Brain Tumor Classification & Segmentation by Using Advanced DNN, CNN & ResNet-50 Neural Networks
Author(s) -
Imran Javaid,
Shuai Zhang,
Isselmou Abd El Kader,
Souha Kamhi,
Isah Salim Ahmad,
Ummay Kulsum
Publication year - 2020
Publication title -
international journal of circuits, systems and signal processing
Language(s) - English
Resource type - Journals
ISSN - 1998-4464
DOI - 10.46300/9106.2020.14.129
Subject(s) - computer science , artificial intelligence , artificial neural network , segmentation , pattern recognition (psychology) , medical diagnosis , image segmentation , domain (mathematical analysis) , process (computing) , feature extraction , feature (linguistics) , residual neural network , medical imaging , convolutional neural network , field (mathematics) , deep learning , medicine , pathology , mathematical analysis , linguistics , philosophy , mathematics , pure mathematics , operating system
In the medical domain, brain image classification is an extremely challenging field.
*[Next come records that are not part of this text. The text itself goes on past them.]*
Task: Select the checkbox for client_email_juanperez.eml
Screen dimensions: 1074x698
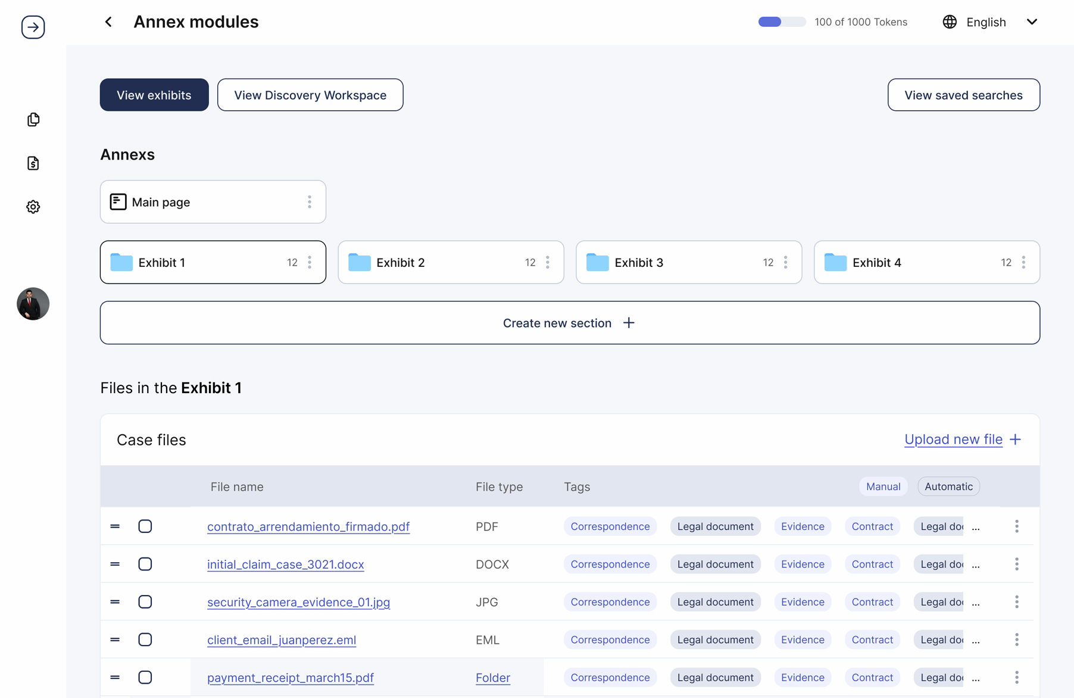Action: point(145,640)

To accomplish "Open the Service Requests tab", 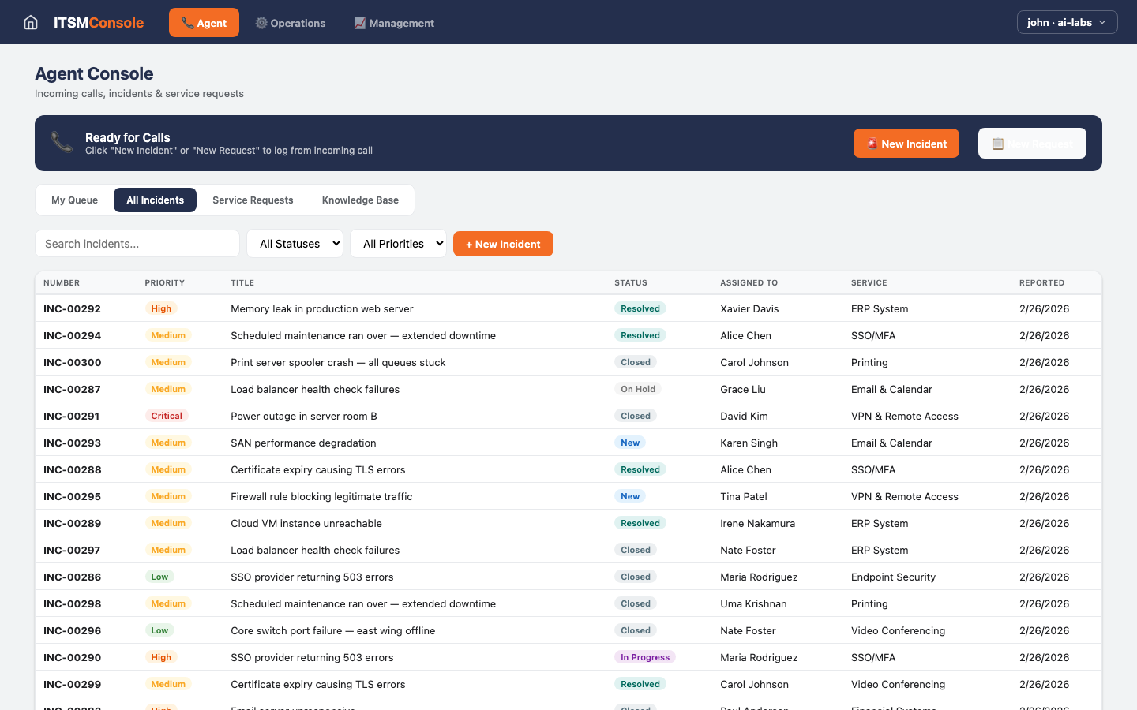I will coord(253,200).
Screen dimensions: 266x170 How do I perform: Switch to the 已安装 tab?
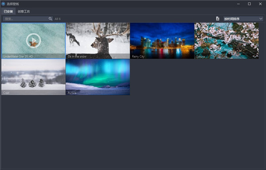tap(8, 12)
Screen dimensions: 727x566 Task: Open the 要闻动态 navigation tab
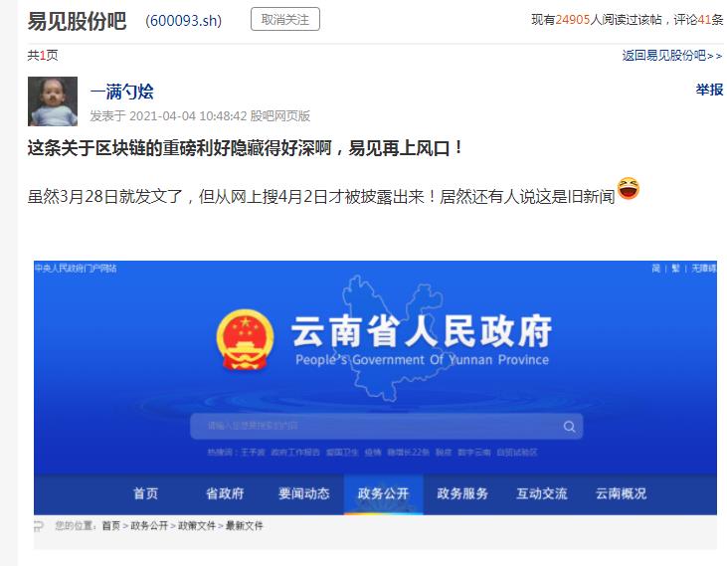(304, 493)
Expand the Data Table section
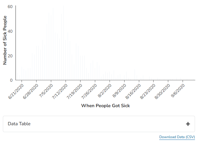Viewport: 199px width, 143px height. (x=99, y=124)
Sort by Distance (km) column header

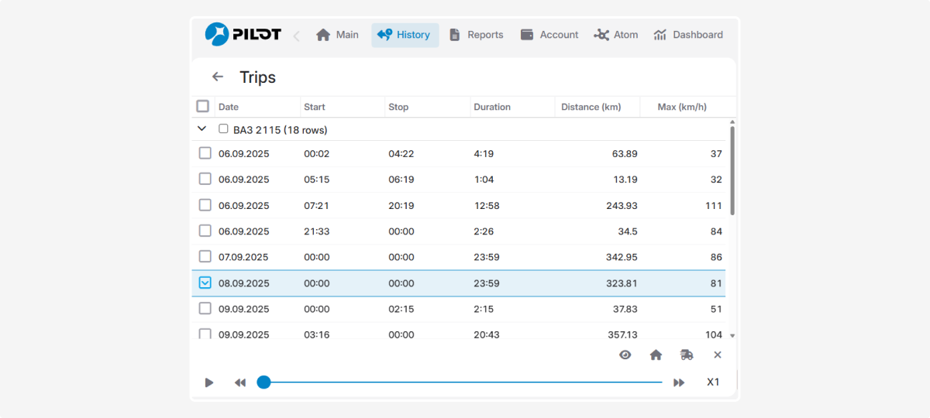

Medical images play a vital role in making the doctor's precise diagnosis and in the surgery process. Adopting intelligent algorithms makes it feasible to detect the lesions of medical images quickly, and it is especially necessary to extract features from medical images. Several studies have integrated multiple algorithms toward medical images domain. Concerning feature extraction from the medical image, a vast amount of data is analyzed to achieve processing results, helping physicians deliver more precise case diagnoses. Image processing mechanism becomes extensive usage in medical science to advance the early detection and treatment aspects. In this aspect, this paper takes tumor, and healthy images as the research object and primarily performs image processing and data augmentation process to feed the dataset to the neural networks. Deep neural networks (DNN), to date, have shown outstanding achievement in classification and segmentation tasks. Carrying this concept into consideration, in this study, we adopted a pre-trained model Resnet_50 for image analysis. The paper proposed three diverse neural networks, particularly DNN, CNN, and ResNet-50. Finally, the splitting dataset is individually assigned to each simplified neural network. Once the image is classified as a tumor accurately, the OTSU segmentation is employed to extract the tumor alone. It can be examined from the experimental outcomes that the ResNet-50 algorithm shows high accuracy 0.996, precision 1.00 with best F1 score 1.0, and minimum test losses of 0.0269 in terms of Brain tumor classification. Extensive experiments prove our offered tumor detection segmentation efficiency and accuracy. To this end, our approach is comprehensive sufficient and only requires minimum pre-and post-processing, which allows its adoption in various medical image classification & segmentation tasks.